W3C home > Mailing lists > Public > xmlschema-dev@w3.org > June 2003

RE: [xml-dev] CDATA processing problem using Xerces-J validating parser

From: Tony Opatha <tonyopatha@yahoo.com>
Date: Thu, 19 Jun 2003 11:12:34 -0700 (PDT)
Message-ID: <20030619181234.5881.qmail@web20506.mail.yahoo.com>
To: Dare Obasanjo <dareo@microsoft.com>, xml-dev@lists.xml.org
Cc: xmlschema-dev@w3c.org
The XML document instance fragment that contains the problematic part of
the CDATA section is:
 

<Description><![CDATA[

[I'm excluding here many Javascripts and other parts...]

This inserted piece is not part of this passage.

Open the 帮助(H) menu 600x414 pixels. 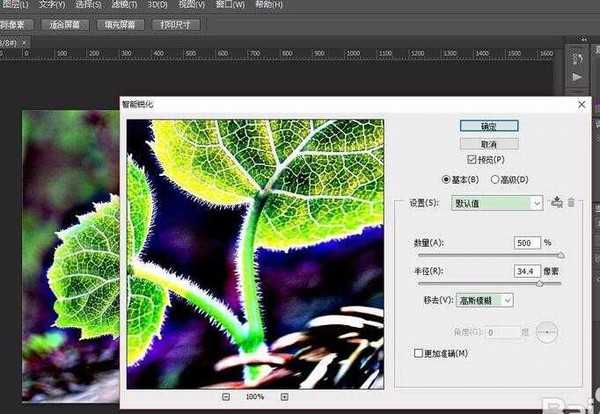268,5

<p><FONT SIZE=5><A HREF="http://www.xyz.com/danl.htm">32.COM Records<A>

[I'm excluding here many other CDATA section parts...]

<]]></Description>

 
The XSD schema fragment for the CDATA section contained in the element is:

<xs:element name="Description" type="xs:string"/>

 

The error is get at parsing/validating time is:

Error unmarshalling instance: org.xml.sax.SAXException: Data not belonging to any element encountered: 32.com Results 

 

Thanks.



Dare Obasanjo <dareo@microsoft.com> wrote:
Like clockwork, whenever someone posts a complaint about how the parser isn't skipping the content of CDATA sections they always back up the assertion with the link to the erroneous content at http://www.w3schools.com/xml/xml_cdata.asp 

Can you provide a fragment of your schema and instance document so we can tell what you are trying to do. 

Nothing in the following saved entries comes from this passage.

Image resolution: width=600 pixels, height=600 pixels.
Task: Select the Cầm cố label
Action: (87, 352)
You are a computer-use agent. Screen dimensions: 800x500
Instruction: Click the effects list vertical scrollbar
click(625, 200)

________________________________

From: Tony Opatha [mailto:tonyopatha@yahoo.com]
Sent: Thu 6/19/2003 10:40 AM
To: Dare Obasanjo; xml-dev@lists.xml.org
Cc: xmlschema-dev@w3c.org
Subject: RE: [xml-dev] CDATA processing problem using Xerces-J validating parser


Yes, it is the case that the validating parser is processing CDATA and
can not determine which element the data belongs to???

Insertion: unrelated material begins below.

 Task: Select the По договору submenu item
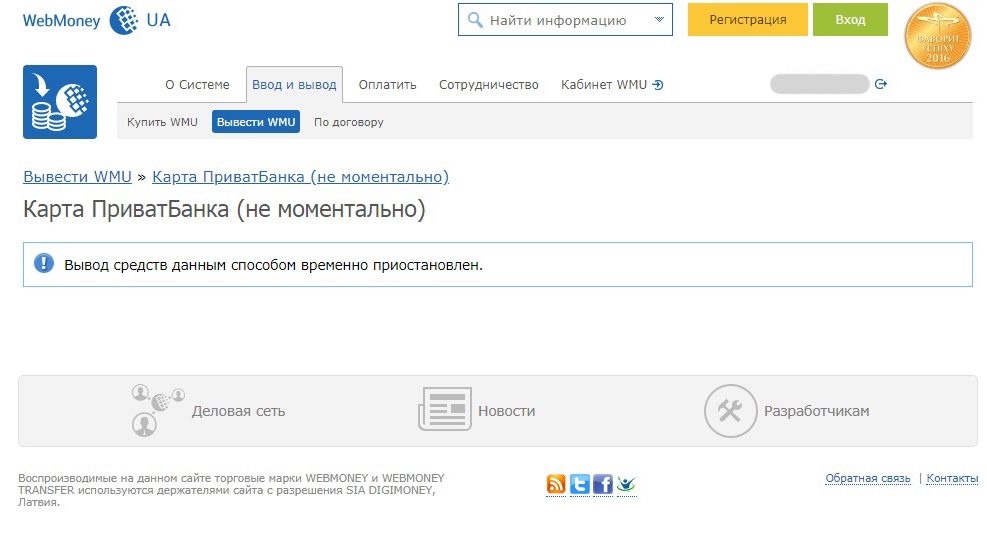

CDATA section seems to be ignored by XML Spy while same XSD and same
XML instance seems to be processed and deemed not valid (see error in 
attached e-mail below). Following note seems to indicate the misconception
that everything in CDATA is ignored by the parser:

http://www.w3schools.com/xml/xml_cdata.asp


So, is there a way we can "play" around XSD data type specification for
the element that contains the CDATA. It would be quite difficult to "escape"
all characters in the CDATA section to satisfy the xerces parser.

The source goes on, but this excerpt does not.